Il semble criminel de se coucher de bonne heure en Grèce ; même les petits enfants ont la permission de veiller très tard, de sorte que, quand ils s'endorment enfin, ils dorment à poings fermés.

Lawrence Durrell

Ne plus se nourrir pour ne plus se laisser mourir. Telle est la décision prise par le jeune Níkos Romanós le 10 novembre dernier dans son quart de cellule des prisons d'Athènes où il est détenu depuis plus d'un an pour tentative de vol à main armée. Il revendique son droit de sortie pour assister à ses cours d'université. On le lui refuse d'un revers de la main. Il arrête donc d'accepter la nourriture que cette même main lui accorde une fois et demie par jour.

Il faut savoir que Romanós vient de loin. Du soir fatidique du 6 décembre 2008, très précisément. Rappel des faits :

Il y a six ans, jour pour jour, au début d'une soirée athénienne imprégnée de quiétude pré-mémorandaire, deux policiers en patrouille se garent pour interpeller une « bande de jeunes » (je me permets d'utiliser ici l'expression consacrée en France afin que le lecteur ne se sente pas trop dépaysé). Ceux-ci n'ont pas encore quinze ans, et ne sont armés que de leurs regards qu'ils ne veulent pas baisser. Notons que le quartier s'appelle Exárcheia (étiqueté « anarchiste » ou « contestataire » selon le degré de paresse de l'envoyé spécial), ce qui rend les passants – jeunes de surcroît – suspects jusqu'à preuve du contraire. Les policiers avancent, arrivent à quelques mètres des jeunes, l'un d'entre eux sort son arme de service et, en dehors de tout contexte de défense, tire. Il est neuf heures du soir. Une balle touchera Aléxis Grigorópoulos en plein cœur. Il en meurt sur le coup devant les regards horrifiés de ses camarades de classe, dont son ami proche Níkos Romanós. L'événement sera suivi d'un mois d'émeutes sans précédent qui mobilisera une grande partie de la jeunesse, politisée ou non, et dont la capitale grecque porte toujours quelques stigmates carboniques. 

On perd depuis la trace de Romanós, entré dans une longue fugue, pour le retrouver des années plus tard sur des drôles de unes de journaux – du genre vraiment pas drôle –, le visage grossièrement photoshopé par les Rembrandt des services de police qui venaient de l'arrêter, dans le but de dissimuler ses hématomes post-interrogatoires.
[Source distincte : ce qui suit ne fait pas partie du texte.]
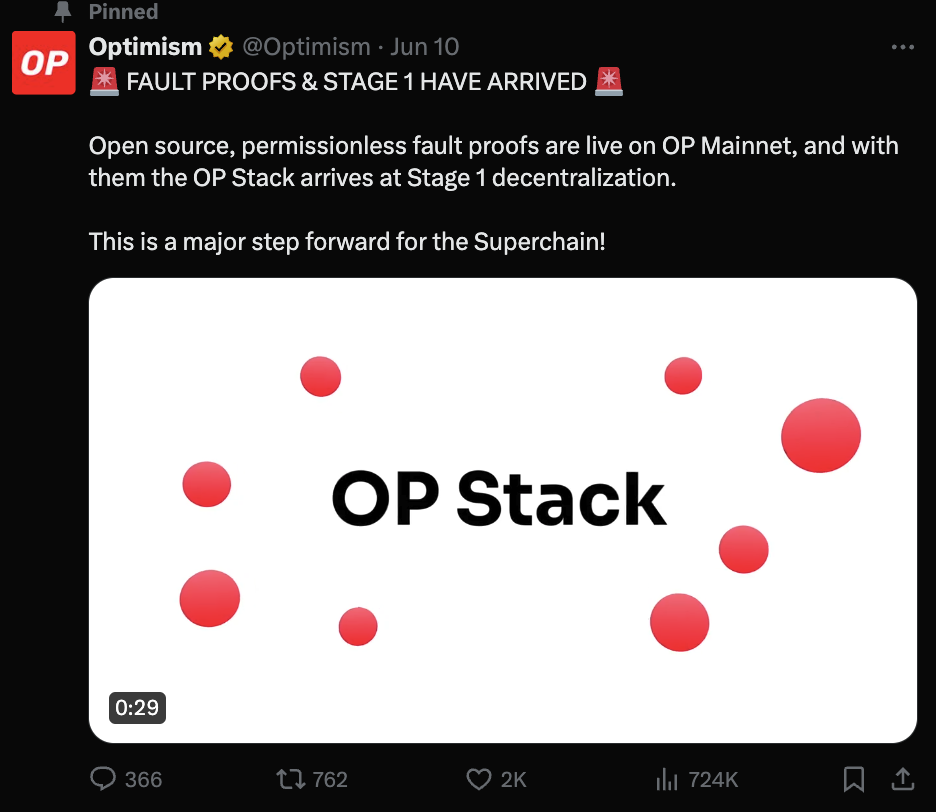Play the OP Stack video
Viewport: 936px width, 812px height.
point(502,510)
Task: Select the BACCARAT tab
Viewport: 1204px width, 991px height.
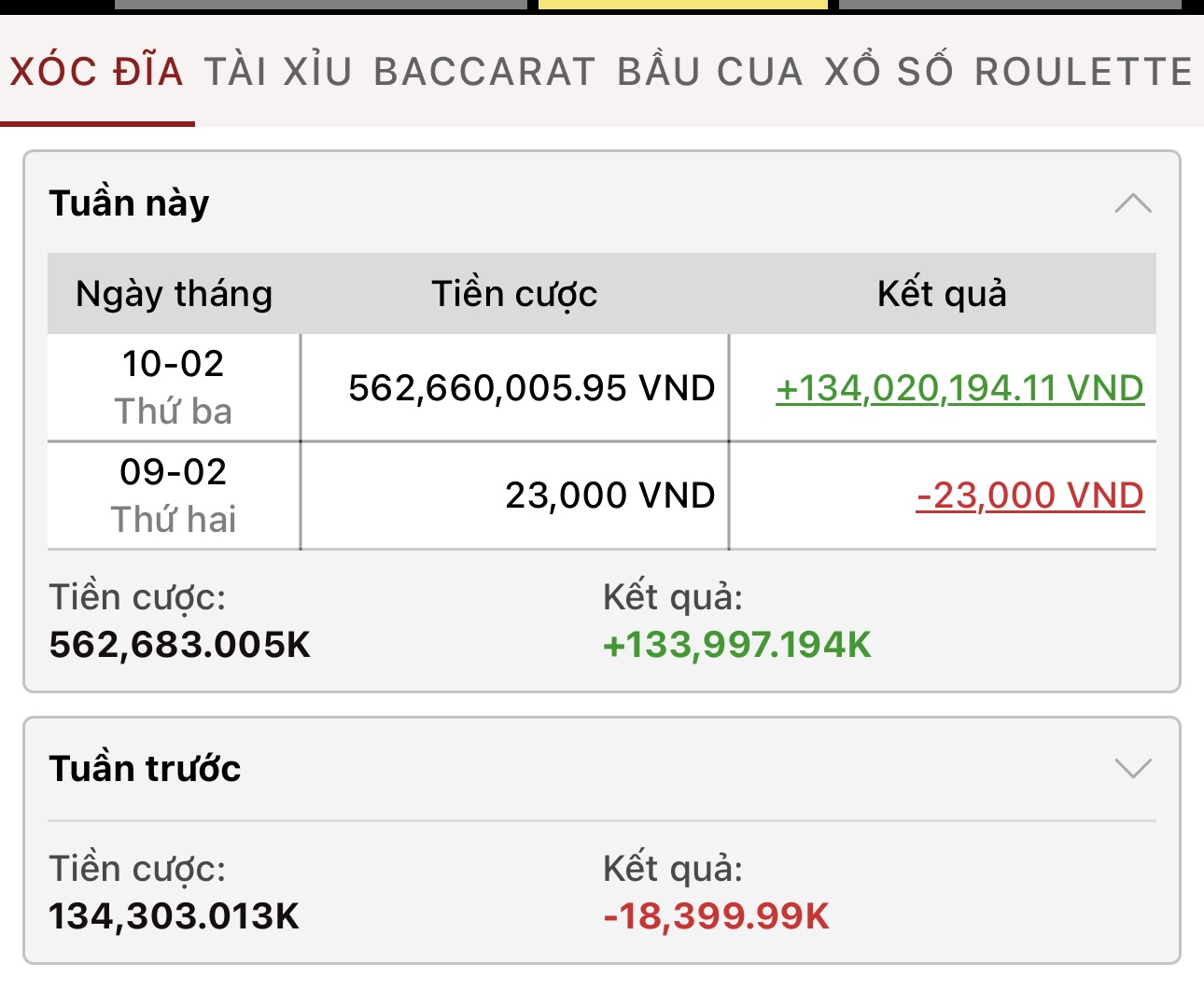Action: point(484,72)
Bande organisée, braquage, résistance avec violence, 15 ans de taule.

Il décide de poursuivre son parcours scolaire interrompu, et réussit à passer son bac depuis la prison centrale de Korydallós. Entré en IUT, il clame depuis des mois un droit à l'éducation supérieure garanti aux détenus par la Constitution grecque. Or la Constitution grecque garantit un tas de choses : audiovisuel public, sécurité sociale, droit de grève, conventions collectives… autant de droits en voie d'extinction à l'avènement de l'époque austéritaire.
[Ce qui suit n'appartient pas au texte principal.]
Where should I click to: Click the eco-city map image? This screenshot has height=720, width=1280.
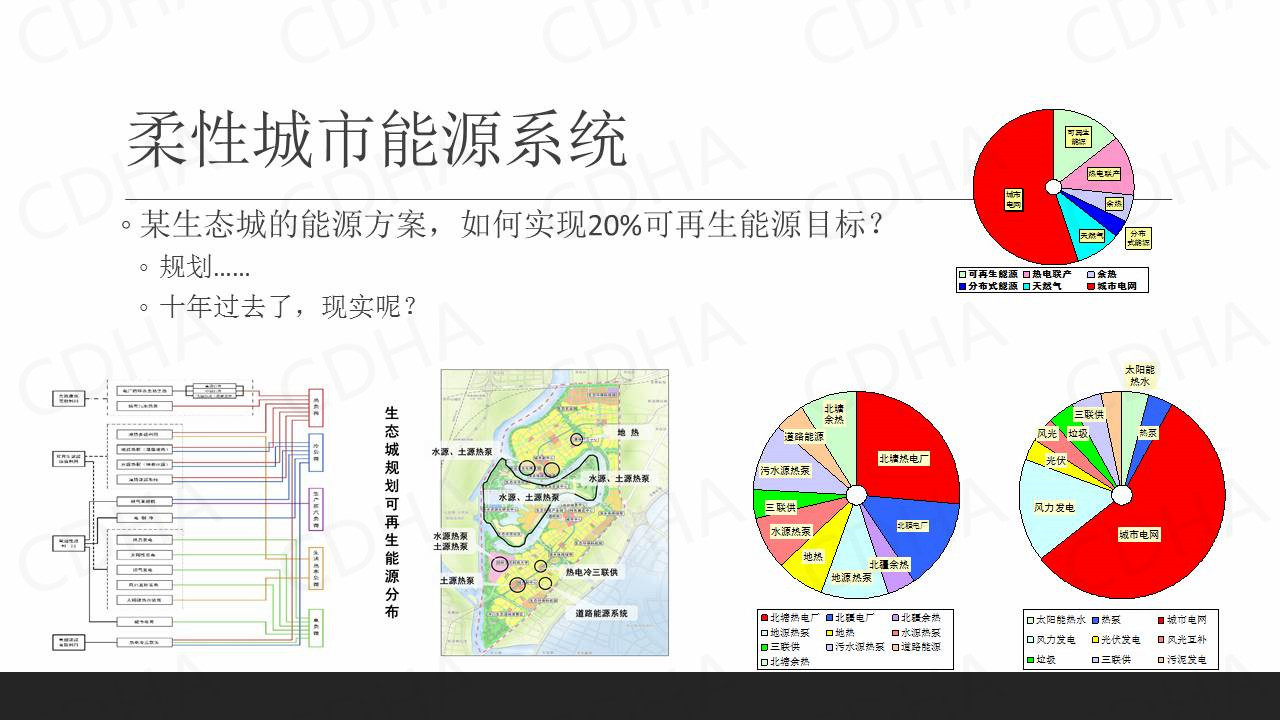point(554,512)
Depuis quelques jours, la jeunesse du pays se rassemble à nouveau autour d'un combat individuel qui parvient à symboliser un désarroi collectif. Le sixième anniversaire du meurtre d'Aléxis Grigorópoulos trouve Níkos Romanós – en grève de la faim depuis 26 jours – dans un état critique, et la ville d'Athènes asphyxiée par des milliers de policiers anti-émeute déployés pour maintenir un ordre social et économique toujours plus fragile. Un ordre qui règnera sans doute, mais qui ne gouvernera pas pour autant.